キブラは、メッカの聖モスクにあるカアバ神殿を指す一定の方向です。世界中のどこにいても、毎日の礼拝(サラート)においてキブラに向き直ることは、礼拝が成立するための不可欠な条件の一つです。
伝統的なキブラの特定方法
スマートフォンの時代以前、ムスリムは自然の力を借りて方向を特定していました。これらの方法は現在でも、大まかな方向を知るためのヒントになります。
- 太陽の位置: 太陽は東から昇り、西に沈みます。日本からメッカの方向は、おおよそ西から北西の方向(約290度前後)に位置します。
- モスクのミハラーブ: モスク内のイマームが立つ窪み(ミハラーブ)は、常に正確にキブラの方向を向いて設計されています。
- 星の観測: 古来、航海者や旅人は北極星などを頼りに北を知り、そこからメッカへの角度を計算して方向を定めていました。
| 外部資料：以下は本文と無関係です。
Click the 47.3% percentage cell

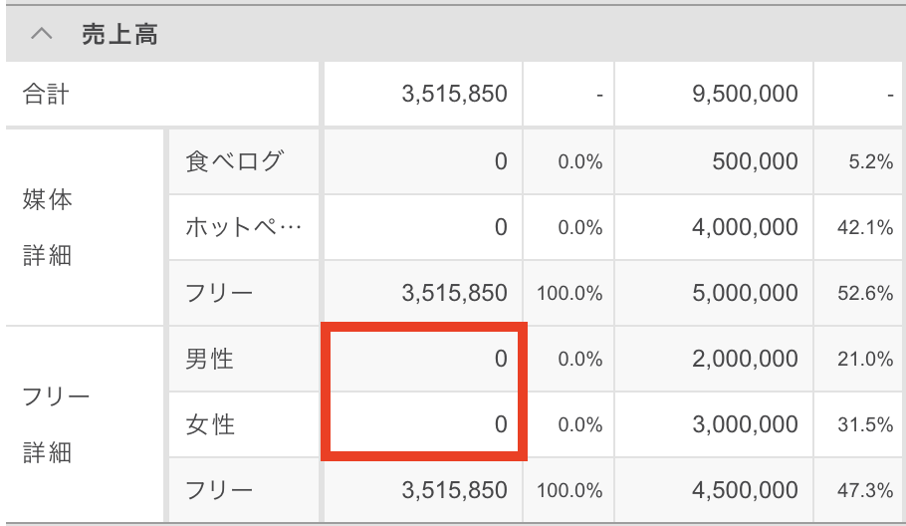coord(865,491)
💡 ご存知でしたか? 年に2回(通常5月28日と7月16日頃)、太陽がカアバ神殿の真上を通過します。その瞬間、世界中の垂直な物体の影は、キブラの方向を指し示します。
現代の基準:デジタルGPSコンパス
高層ビルが立ち並ぶ都市部や曇り空の下では、自然の兆候を頼りにするのは困難です。また、一般的な磁気コンパスは、建物の鉄骨や電子機器の影響を受けて狂いが生じることがあります。
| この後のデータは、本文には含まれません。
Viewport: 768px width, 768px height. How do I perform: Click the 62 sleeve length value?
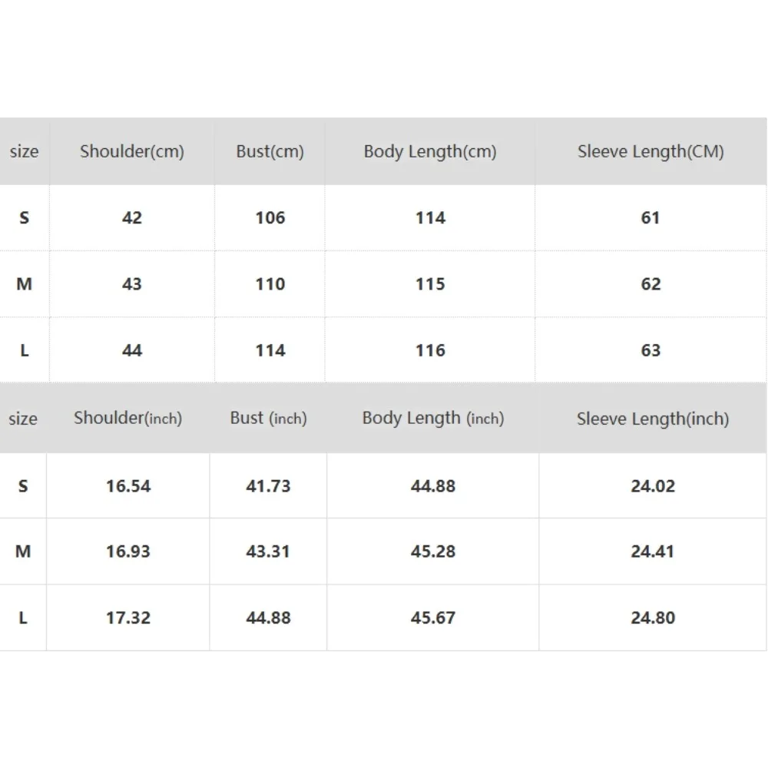pos(650,284)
今日、最も信頼できる方法は、GPSベースのキブラ・ファインダーを使用することです。この技術は、あなたの現在地の正確な緯度と経度を使用して、カアバ神殿への正確な角度を計算します。
スマートフォンで正確に測るコツ:
- スマホを手のひらに平らに置き、地面と水平に保ちます。
- 大きな金属、パソコン、スピーカーなどの磁気を帯びたものから遠ざけます。
- 方位磁石が不安定な場合は、スマホを空中で「8の字」を描くように動かしてキャリブレーション(補正)を行います。